=== Section Start ===

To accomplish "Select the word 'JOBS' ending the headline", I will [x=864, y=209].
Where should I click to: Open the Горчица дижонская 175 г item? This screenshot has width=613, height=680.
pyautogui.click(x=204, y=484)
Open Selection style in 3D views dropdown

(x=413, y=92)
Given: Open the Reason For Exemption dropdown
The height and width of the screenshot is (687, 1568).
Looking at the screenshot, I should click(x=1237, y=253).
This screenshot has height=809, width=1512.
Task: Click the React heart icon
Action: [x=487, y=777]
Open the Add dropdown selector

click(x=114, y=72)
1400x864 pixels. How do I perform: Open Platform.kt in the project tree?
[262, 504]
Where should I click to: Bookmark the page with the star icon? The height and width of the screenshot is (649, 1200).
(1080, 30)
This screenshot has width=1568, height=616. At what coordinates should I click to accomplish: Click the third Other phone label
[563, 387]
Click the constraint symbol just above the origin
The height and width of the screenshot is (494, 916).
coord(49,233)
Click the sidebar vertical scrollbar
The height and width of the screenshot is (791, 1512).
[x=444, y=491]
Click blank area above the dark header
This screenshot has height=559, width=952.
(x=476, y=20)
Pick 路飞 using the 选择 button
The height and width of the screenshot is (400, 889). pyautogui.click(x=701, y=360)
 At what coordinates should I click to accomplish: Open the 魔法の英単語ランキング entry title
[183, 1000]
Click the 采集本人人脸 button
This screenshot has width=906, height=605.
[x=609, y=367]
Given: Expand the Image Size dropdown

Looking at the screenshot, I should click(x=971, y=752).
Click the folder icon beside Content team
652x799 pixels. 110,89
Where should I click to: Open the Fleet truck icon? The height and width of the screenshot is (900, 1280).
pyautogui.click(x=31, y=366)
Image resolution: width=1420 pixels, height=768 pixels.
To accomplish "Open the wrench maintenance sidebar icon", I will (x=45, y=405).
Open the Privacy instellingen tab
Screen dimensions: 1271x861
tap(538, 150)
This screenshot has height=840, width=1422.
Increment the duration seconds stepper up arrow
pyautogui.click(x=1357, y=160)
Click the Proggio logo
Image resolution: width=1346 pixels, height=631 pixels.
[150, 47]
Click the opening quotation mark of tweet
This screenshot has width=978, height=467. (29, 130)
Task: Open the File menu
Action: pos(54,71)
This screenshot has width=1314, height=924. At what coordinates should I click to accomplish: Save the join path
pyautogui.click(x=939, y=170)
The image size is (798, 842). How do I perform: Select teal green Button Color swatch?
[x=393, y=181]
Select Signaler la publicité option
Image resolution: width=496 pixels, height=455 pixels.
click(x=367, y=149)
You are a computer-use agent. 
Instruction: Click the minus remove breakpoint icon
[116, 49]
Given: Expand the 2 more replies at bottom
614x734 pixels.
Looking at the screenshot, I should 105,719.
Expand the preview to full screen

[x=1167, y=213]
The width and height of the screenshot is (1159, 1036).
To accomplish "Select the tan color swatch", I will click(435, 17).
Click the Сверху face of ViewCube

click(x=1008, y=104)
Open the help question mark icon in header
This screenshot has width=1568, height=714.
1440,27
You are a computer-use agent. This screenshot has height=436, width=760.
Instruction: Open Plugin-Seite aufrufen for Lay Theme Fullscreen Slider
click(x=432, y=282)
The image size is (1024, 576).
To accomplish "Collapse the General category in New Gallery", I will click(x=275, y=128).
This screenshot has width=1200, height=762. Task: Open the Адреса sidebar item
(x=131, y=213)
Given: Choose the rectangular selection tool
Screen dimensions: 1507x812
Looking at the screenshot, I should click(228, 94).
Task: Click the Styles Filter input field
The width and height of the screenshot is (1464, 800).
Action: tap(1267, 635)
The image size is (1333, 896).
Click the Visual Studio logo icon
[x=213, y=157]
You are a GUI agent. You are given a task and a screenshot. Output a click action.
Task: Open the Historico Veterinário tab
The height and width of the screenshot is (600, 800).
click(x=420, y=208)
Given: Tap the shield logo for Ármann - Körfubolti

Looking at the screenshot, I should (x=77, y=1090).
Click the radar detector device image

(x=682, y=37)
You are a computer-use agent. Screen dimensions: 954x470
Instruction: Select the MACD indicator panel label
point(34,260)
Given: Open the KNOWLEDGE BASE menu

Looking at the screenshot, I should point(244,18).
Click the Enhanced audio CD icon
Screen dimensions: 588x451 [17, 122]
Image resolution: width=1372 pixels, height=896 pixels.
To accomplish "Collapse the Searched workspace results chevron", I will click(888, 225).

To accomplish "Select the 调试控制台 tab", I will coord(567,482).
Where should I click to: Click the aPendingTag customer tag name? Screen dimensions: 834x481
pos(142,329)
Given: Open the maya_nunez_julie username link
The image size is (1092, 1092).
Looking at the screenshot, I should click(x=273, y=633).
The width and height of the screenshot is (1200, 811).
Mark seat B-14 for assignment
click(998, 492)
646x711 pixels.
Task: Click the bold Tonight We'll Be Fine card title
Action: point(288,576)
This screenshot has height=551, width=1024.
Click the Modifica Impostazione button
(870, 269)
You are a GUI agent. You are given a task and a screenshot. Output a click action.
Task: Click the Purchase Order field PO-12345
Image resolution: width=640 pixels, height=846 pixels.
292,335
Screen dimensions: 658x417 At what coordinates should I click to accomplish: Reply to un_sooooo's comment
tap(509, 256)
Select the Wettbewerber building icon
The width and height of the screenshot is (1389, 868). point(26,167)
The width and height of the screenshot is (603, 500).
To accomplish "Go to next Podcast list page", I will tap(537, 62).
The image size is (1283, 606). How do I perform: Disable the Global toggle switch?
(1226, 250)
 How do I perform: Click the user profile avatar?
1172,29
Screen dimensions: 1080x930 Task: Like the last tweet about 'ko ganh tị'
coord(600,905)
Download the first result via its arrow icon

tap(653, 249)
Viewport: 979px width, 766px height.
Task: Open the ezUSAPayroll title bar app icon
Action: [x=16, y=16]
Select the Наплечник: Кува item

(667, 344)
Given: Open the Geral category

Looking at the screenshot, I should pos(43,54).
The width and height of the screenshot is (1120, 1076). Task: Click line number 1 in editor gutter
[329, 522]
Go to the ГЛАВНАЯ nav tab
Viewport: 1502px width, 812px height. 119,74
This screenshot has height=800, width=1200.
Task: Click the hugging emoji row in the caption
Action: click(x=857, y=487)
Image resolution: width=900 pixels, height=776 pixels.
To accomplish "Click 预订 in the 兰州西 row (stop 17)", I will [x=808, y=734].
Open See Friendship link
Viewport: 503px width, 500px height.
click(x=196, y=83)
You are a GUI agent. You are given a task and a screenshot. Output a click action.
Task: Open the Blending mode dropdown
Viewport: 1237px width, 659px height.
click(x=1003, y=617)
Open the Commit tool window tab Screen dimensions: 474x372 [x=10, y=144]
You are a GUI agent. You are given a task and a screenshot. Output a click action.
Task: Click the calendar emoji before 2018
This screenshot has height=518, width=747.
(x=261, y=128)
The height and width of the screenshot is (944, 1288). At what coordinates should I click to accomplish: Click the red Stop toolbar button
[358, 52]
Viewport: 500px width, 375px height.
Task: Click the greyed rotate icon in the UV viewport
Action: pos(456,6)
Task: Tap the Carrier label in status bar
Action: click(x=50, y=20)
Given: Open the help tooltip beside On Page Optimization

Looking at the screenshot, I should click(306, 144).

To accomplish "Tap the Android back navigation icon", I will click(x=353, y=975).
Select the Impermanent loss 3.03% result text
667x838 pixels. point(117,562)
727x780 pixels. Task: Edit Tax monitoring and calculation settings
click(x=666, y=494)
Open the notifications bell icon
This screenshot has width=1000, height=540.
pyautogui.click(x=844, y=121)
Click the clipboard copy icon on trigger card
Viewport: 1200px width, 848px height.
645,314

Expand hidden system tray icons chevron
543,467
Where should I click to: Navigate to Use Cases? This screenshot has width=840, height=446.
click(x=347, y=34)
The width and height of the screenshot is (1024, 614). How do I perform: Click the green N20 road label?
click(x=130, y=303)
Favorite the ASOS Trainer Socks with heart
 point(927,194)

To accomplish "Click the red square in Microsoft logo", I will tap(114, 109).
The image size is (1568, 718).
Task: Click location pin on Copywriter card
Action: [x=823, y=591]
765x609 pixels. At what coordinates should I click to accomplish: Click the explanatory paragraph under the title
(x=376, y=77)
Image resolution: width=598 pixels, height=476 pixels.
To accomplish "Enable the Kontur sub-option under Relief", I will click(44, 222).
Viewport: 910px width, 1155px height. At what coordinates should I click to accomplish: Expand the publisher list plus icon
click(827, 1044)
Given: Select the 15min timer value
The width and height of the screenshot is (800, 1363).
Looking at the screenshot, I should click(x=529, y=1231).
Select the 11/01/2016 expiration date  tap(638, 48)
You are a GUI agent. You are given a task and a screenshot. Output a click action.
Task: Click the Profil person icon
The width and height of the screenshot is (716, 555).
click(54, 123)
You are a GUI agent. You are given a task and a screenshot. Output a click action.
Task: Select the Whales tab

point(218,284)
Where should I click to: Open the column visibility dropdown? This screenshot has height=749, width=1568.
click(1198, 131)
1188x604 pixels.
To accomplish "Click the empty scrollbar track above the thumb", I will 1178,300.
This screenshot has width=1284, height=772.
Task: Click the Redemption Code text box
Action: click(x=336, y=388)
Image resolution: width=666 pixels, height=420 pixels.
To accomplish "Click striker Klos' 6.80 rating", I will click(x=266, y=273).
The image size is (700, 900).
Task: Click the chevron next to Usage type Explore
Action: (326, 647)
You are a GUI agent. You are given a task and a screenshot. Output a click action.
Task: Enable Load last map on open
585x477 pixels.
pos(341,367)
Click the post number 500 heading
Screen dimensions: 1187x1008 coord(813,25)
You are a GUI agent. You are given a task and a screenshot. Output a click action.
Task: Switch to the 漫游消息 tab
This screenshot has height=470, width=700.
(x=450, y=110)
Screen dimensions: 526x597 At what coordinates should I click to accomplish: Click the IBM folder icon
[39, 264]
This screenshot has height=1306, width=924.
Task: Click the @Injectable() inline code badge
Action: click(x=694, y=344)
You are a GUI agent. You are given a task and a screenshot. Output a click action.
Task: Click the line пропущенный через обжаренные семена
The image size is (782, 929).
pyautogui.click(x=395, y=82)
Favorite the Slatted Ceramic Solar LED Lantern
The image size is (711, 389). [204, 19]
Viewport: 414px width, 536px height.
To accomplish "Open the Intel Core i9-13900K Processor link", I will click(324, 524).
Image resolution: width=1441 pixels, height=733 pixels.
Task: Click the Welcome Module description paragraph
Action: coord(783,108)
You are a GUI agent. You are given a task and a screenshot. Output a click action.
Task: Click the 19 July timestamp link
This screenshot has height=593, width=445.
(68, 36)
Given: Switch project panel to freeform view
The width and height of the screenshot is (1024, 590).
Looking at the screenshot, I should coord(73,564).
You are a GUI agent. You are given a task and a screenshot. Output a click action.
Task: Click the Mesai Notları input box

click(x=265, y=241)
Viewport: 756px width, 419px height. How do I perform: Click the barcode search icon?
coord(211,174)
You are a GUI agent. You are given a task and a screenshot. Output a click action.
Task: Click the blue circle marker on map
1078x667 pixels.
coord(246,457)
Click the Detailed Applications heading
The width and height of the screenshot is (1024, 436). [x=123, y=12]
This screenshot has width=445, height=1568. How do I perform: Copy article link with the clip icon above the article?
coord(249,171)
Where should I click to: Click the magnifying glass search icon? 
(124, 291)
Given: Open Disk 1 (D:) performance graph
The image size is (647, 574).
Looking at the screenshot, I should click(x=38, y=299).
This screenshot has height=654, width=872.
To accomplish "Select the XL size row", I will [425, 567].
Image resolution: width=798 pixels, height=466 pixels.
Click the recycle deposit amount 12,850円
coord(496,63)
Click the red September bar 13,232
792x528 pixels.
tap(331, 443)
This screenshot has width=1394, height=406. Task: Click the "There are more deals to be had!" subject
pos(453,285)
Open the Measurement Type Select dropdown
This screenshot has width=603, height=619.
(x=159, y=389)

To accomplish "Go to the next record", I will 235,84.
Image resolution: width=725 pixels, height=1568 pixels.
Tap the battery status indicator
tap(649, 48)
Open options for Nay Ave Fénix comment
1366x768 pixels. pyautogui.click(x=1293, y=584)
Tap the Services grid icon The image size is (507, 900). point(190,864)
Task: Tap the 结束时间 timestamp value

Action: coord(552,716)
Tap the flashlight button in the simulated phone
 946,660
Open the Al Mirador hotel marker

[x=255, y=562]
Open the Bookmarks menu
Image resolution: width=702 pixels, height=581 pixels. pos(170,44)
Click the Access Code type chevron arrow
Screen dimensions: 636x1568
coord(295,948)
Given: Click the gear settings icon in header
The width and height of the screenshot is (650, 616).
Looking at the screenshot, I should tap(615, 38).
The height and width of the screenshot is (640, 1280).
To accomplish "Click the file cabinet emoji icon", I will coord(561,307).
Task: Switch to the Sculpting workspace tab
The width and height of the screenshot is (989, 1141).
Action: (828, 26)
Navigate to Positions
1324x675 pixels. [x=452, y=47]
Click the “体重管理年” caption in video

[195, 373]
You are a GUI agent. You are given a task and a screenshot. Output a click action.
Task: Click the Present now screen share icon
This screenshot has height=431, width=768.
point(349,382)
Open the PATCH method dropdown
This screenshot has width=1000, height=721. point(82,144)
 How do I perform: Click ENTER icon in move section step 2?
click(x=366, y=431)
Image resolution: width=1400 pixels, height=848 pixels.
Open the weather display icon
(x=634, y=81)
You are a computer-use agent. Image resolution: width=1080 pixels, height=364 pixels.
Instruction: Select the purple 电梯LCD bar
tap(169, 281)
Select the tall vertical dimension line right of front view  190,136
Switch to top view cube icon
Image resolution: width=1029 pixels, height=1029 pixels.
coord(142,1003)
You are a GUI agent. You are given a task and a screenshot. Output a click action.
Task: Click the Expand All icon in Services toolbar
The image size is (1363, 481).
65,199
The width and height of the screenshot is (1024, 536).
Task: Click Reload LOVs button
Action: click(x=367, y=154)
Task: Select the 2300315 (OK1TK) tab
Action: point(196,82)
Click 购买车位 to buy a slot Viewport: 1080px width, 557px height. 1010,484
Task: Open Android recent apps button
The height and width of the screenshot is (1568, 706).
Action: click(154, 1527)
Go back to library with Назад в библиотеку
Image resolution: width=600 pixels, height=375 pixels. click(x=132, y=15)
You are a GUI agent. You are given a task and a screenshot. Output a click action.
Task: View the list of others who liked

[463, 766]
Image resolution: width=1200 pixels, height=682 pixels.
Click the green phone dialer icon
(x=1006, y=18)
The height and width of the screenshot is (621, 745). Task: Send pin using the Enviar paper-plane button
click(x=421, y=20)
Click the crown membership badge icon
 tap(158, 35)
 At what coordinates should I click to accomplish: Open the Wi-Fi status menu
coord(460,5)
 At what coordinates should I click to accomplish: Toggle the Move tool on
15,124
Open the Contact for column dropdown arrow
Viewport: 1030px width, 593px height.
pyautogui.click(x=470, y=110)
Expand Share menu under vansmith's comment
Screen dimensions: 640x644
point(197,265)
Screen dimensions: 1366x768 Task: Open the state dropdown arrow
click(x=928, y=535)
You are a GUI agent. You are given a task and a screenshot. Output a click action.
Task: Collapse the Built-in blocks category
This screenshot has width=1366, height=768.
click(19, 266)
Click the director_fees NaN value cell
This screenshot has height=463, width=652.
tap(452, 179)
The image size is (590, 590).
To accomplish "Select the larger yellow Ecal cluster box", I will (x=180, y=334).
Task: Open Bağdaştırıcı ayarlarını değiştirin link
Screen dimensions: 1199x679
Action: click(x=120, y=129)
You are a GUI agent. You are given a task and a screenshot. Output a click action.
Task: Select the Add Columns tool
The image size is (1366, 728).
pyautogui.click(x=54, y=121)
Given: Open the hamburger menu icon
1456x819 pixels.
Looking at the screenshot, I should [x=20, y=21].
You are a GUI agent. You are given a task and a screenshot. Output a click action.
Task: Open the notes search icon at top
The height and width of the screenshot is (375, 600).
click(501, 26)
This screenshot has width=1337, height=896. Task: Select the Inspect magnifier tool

=== Section End ===

In the material above, transcribe exactly the lines beginning at the one with "Image resolution: width=798" and ending at the one with "Open the Measurement Type Select dropdown", both included.

Image resolution: width=798 pixels, height=466 pixels.
Click the recycle deposit amount 12,850円
coord(496,63)
Click the red September bar 13,232
792x528 pixels.
tap(331, 443)
This screenshot has width=1394, height=406. Task: Click the "There are more deals to be had!" subject
pos(453,285)
Open the Measurement Type Select dropdown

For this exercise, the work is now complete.